--- begin Passage to read ---

Year:  2017

Director:  Luc Besson

Rated:  M

Release:  August 3, 2017

Distributor: Entertainment One

Running time: 137 minutes

Worth: $14.00
FilmInk rates movies out of $20 — the score indicates the amount we believe a ticket to the movie to be worth

Cast:
Dane DeHaan, Cara Delevigne, Clive Owen, Rihanna

Intro:
As an unbridled, madcap explosion of colour and imagination, it's unbeatable.

So, here’s a philosophical question to keep you up at night: does a movie need a good story to be, you, know, good? Or compelling characters, even? We’re all sophisticated consumers, and we know that cinema is an amalgamation of so many different elements, threads, arts and structures, all (hopefully) working in concert to produce an enjoyable final result. And the thing is, even one or more of those elements fails, that doesn’t necessarily scupper the whole enterprise. A dud performance – say, Eric Cantona in Elizabeth, to pull an example out of the air – can be overlooked. A score working at cross-purposes with the mood – Ladyhawke, for example – can be willfully tuned out. A dud special effect can be forgiven, especially when budget and age are taken into consideration.

--- end Passage to read ---

◆ **Brief 1**
In the film review, how much does FilmInk say a ticket to this movie is worth?
◆ **Brief 2**
Extend the film review by a paragraph or two, continuing from its final sentence.

--- begin Data extract ---

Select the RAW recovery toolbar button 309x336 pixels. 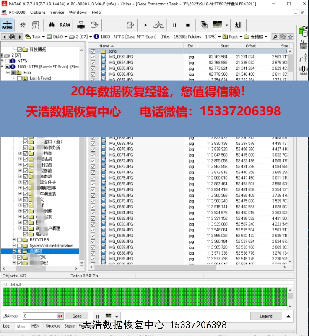point(65,25)
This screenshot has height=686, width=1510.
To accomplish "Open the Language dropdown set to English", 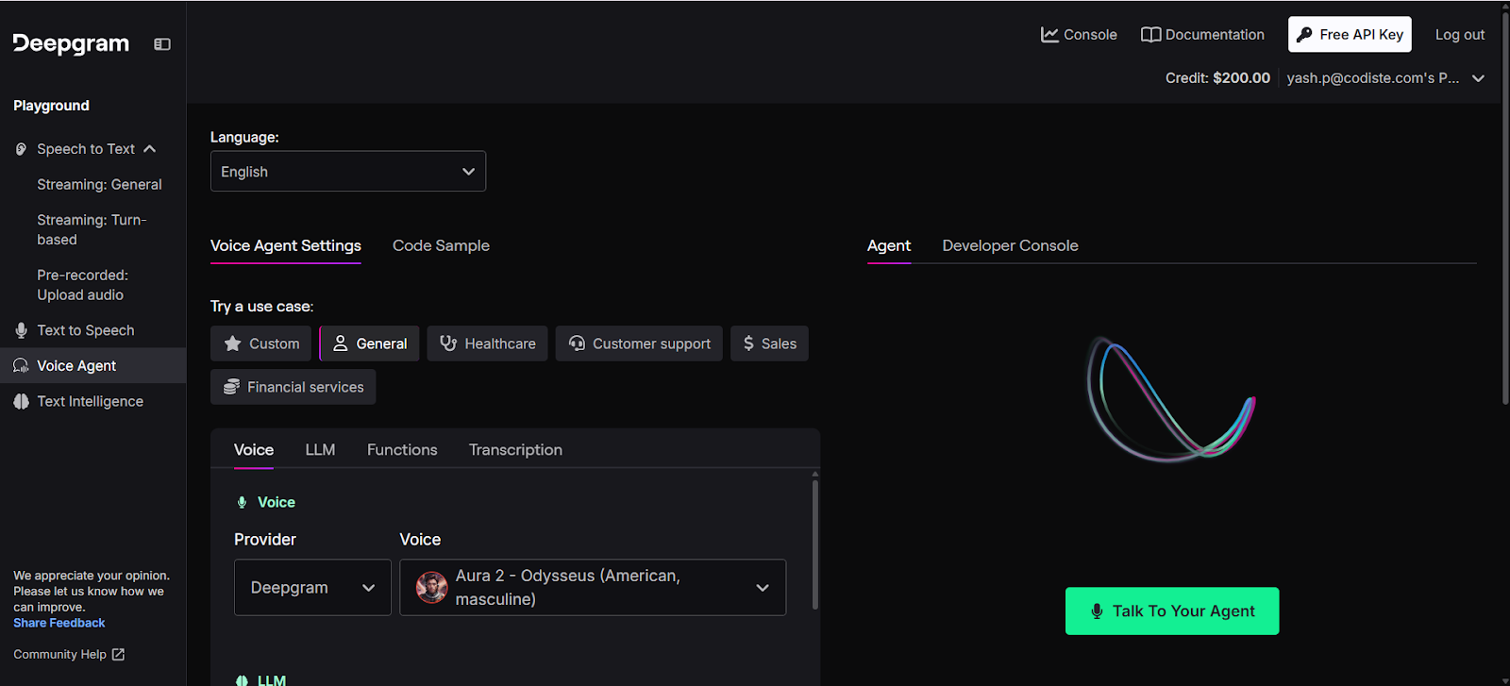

--- end Data extract ---

◆ **Written response 1**
$14.00 out of $20.

◆ **Written response 2**
Story, however, is king, or so we’re told, but even that received wisdom is not universally true. Nobody would ever watch Koyaanisqatsi if that was the case and, besides, everyone seems to have a different idea of what constitutes “story” anyway (hint: it’s more than just plot). And compelling characters – the very reason we’re attracted to classical cinema, to empathise with likable leads overcoming obstacles and so on – fall under the same rubric; they’e a common feature, but not a universal one.

Which is an extremely roundabout way to say that Valerian and the City of a Thousand Planets, the wildly ambitous space opera from French filmmaker Luc Besson (The Fifth Element, Lucy) has a dud story, depending from two profoundly uninteresting lead characters, but it’s a good time anyway.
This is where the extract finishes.